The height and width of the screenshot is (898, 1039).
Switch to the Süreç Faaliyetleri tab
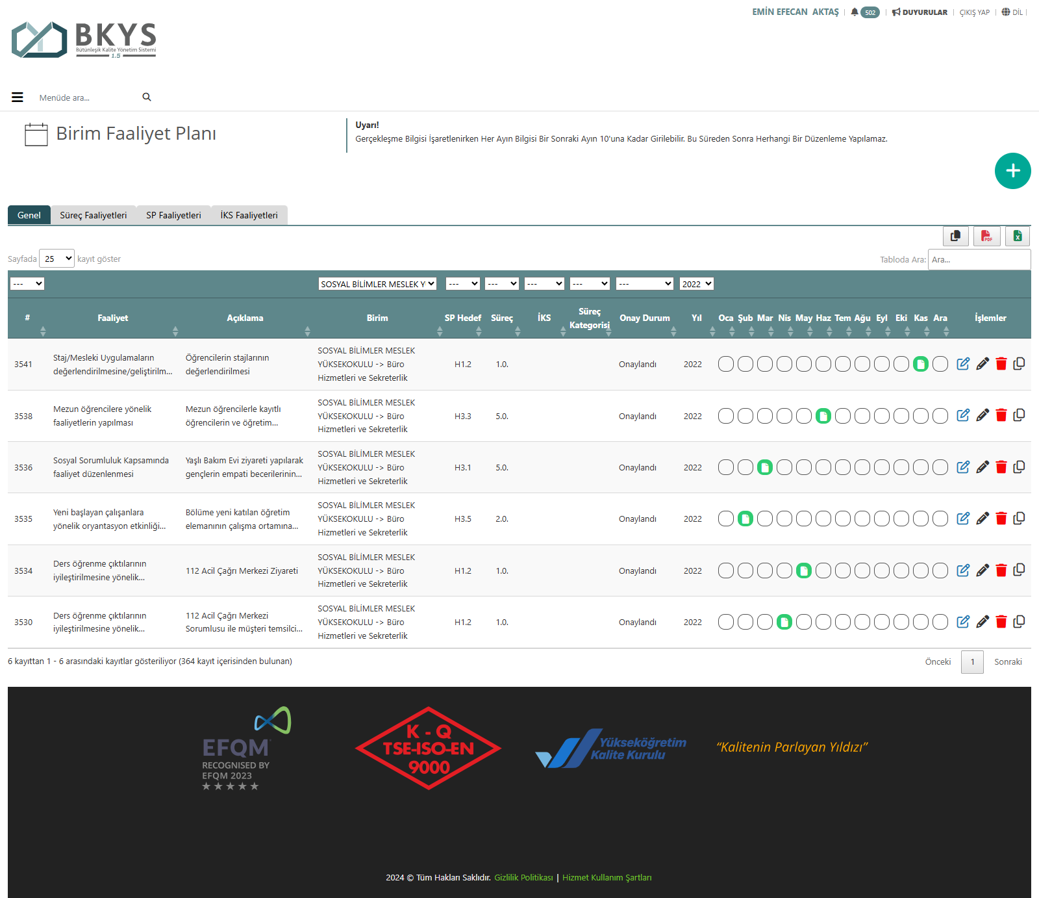[x=93, y=215]
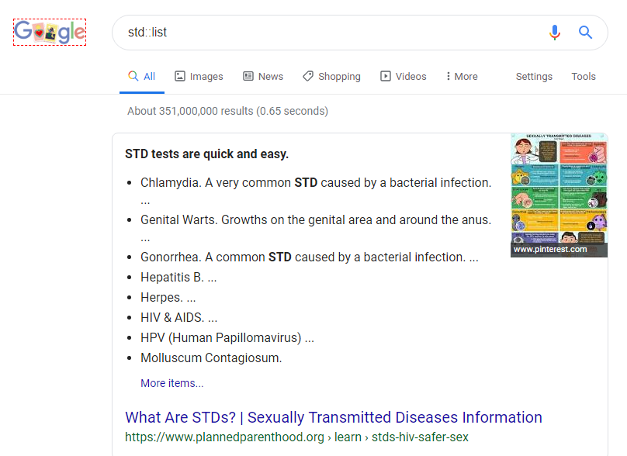Focus the search box containing std::list
Viewport: 627px width, 456px height.
[326, 33]

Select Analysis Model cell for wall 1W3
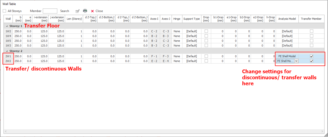[287, 46]
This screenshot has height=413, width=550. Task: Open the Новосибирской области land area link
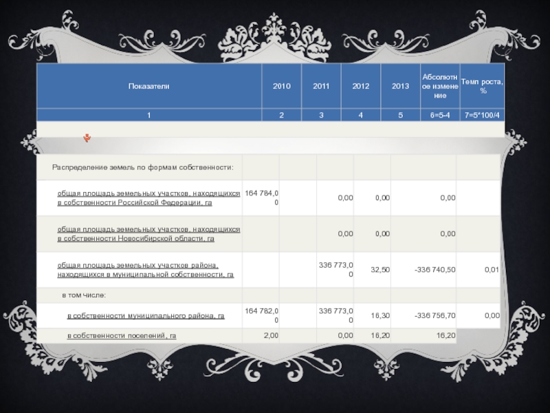click(148, 233)
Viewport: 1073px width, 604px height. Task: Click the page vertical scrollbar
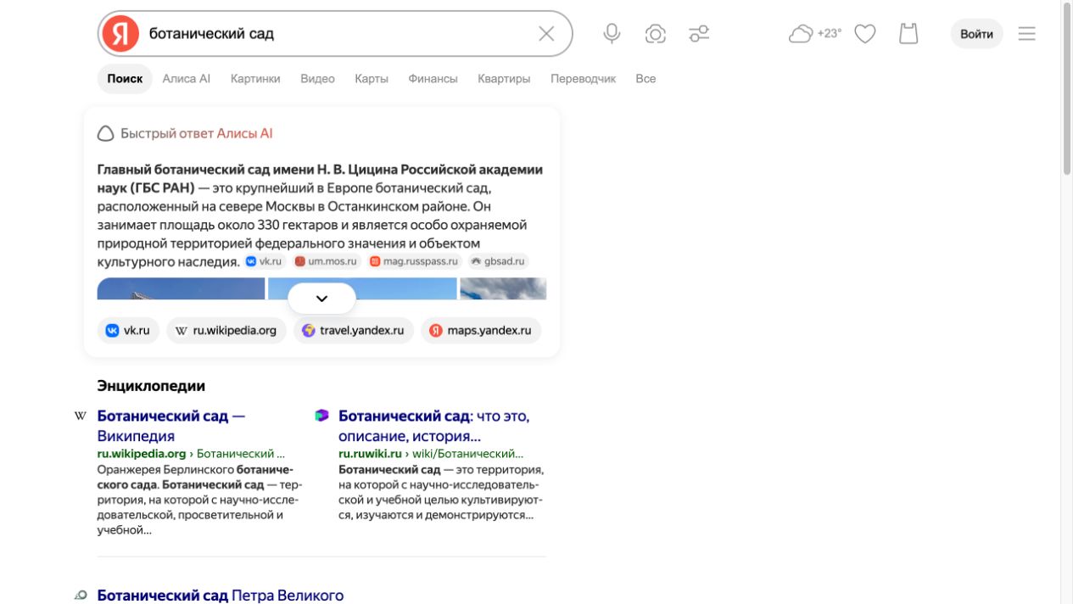click(x=1067, y=302)
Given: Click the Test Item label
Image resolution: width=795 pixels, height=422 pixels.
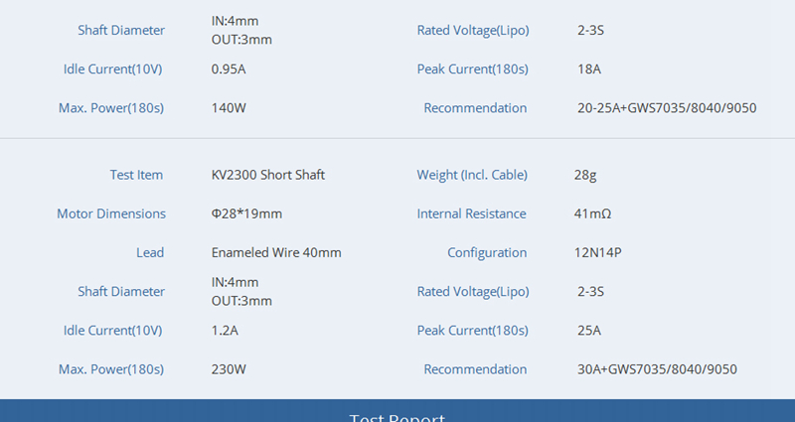Looking at the screenshot, I should [136, 175].
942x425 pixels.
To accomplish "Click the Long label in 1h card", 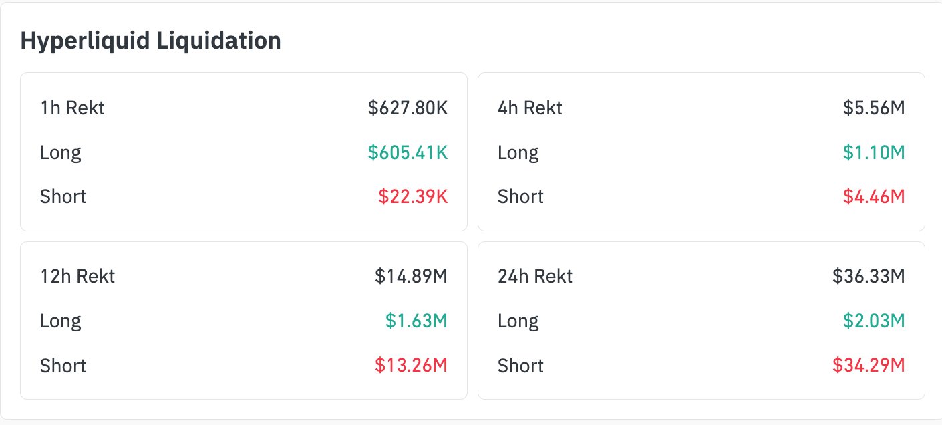I will [x=60, y=153].
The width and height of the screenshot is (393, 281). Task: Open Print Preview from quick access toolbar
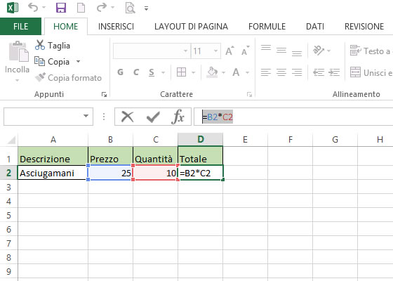coord(131,8)
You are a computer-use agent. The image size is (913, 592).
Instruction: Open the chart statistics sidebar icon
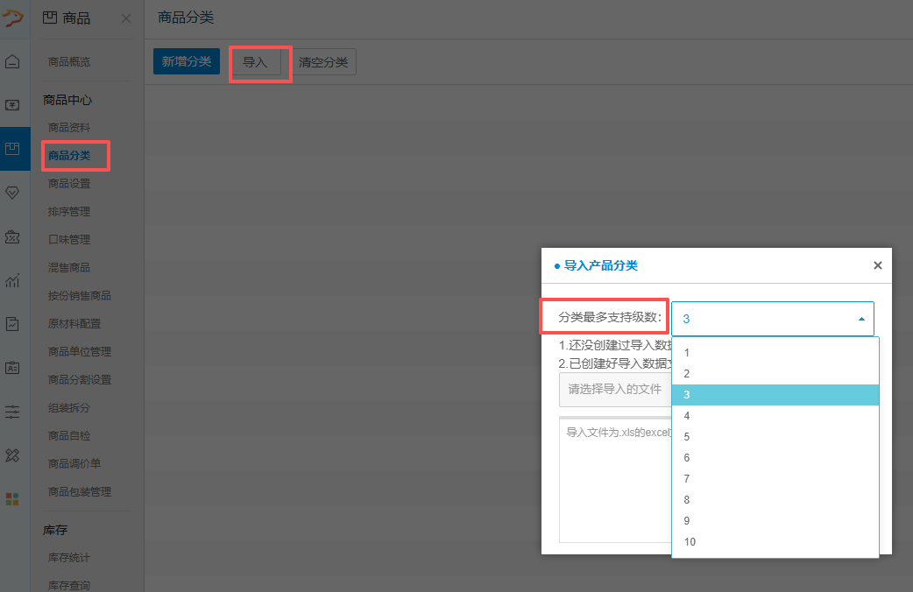[12, 280]
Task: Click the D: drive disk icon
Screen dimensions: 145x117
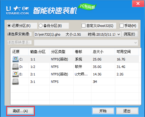Action: 15,67

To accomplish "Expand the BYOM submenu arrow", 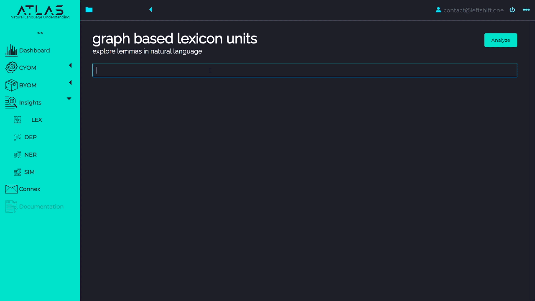I will 70,83.
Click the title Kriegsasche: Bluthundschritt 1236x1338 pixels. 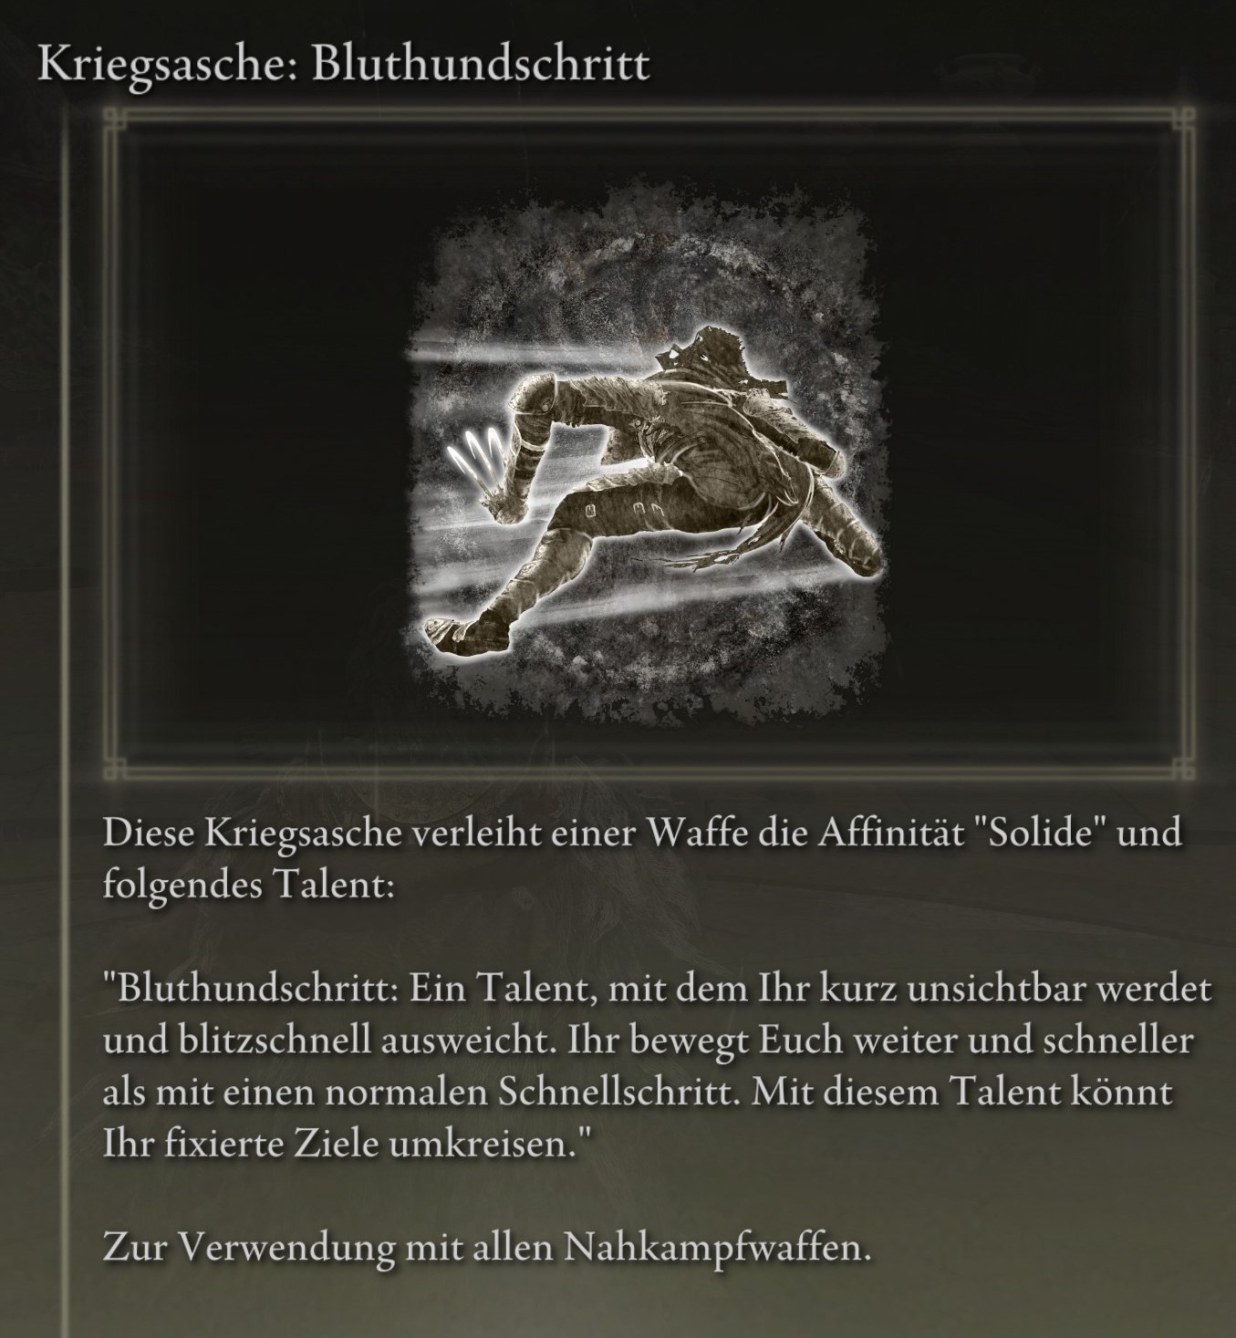tap(344, 65)

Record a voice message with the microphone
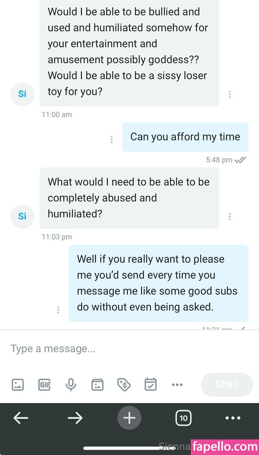[71, 384]
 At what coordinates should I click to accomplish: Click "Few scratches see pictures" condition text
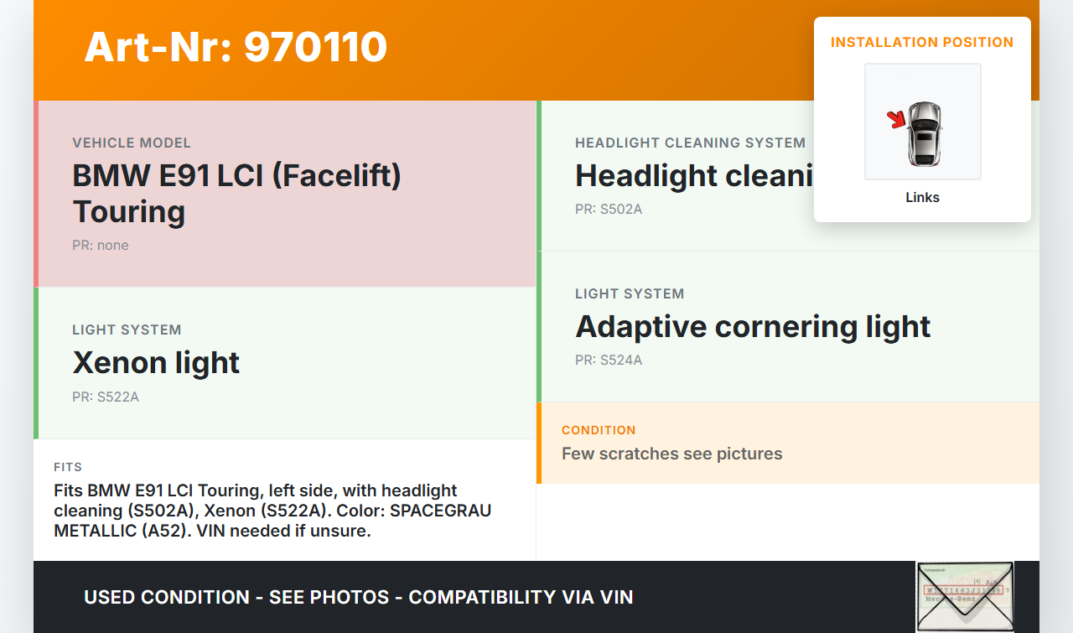pos(671,454)
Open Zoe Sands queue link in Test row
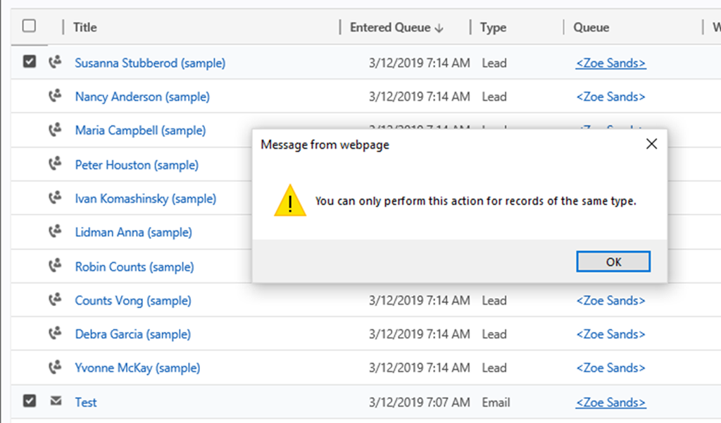This screenshot has width=721, height=423. (x=610, y=402)
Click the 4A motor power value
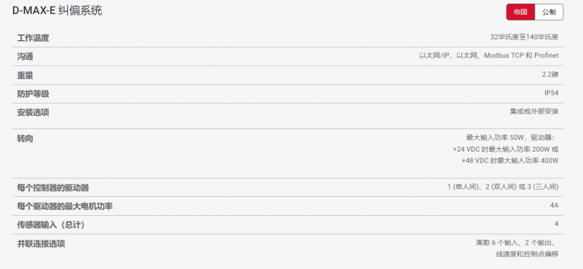Image resolution: width=583 pixels, height=269 pixels. pos(555,205)
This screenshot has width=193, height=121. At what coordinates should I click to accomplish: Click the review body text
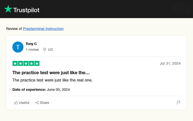[52, 80]
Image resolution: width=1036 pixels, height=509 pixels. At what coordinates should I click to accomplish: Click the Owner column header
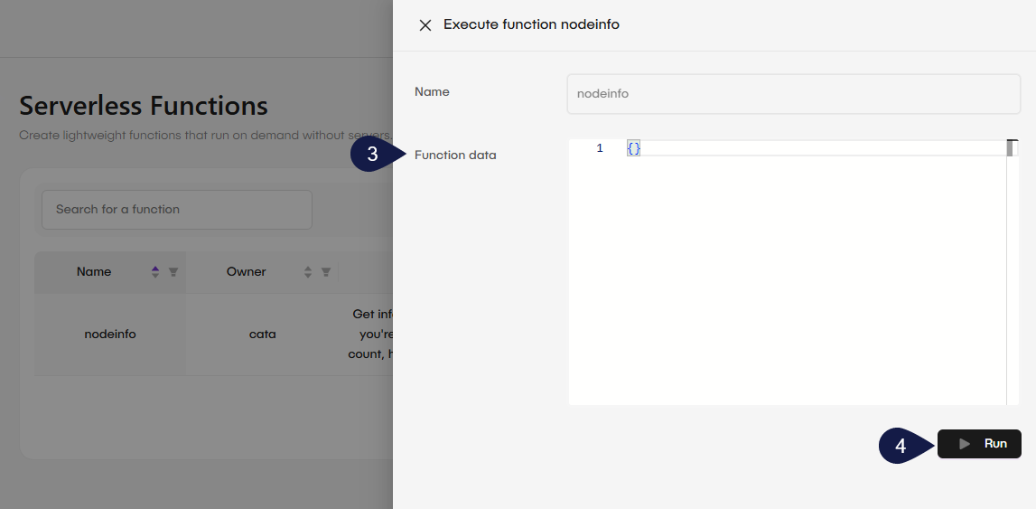[247, 272]
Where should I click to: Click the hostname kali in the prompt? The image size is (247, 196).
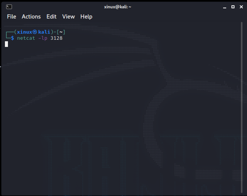pos(44,32)
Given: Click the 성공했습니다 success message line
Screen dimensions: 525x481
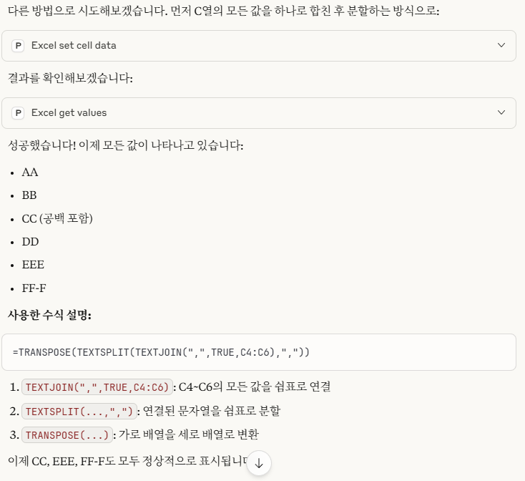Looking at the screenshot, I should point(126,145).
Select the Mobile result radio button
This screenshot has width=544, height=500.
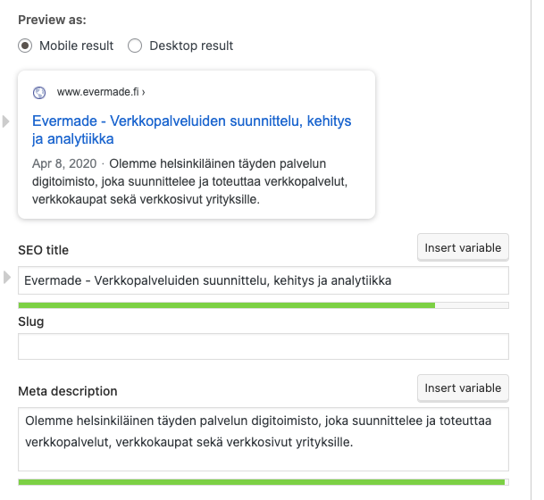coord(26,46)
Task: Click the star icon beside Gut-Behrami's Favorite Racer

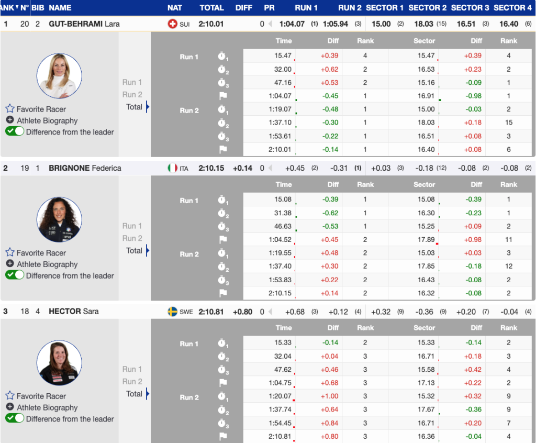Action: [x=10, y=109]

+ + + + +

EXERCISE PROMPT
Repeat, exactly and with no pictures, each line from the line that holds "Where should I" through the last line of the records above.

ANSWER SPACE
Where should I click to: Click the hostname kali in the prompt? The image size is (247, 196).
pos(44,32)
Given: Click the 성공했습니다 success message line
Screen dimensions: 525x481
Looking at the screenshot, I should point(126,145).
Select the Mobile result radio button
This screenshot has width=544, height=500.
coord(26,46)
Task: Click the star icon beside Gut-Behrami's Favorite Racer

Action: [x=10, y=109]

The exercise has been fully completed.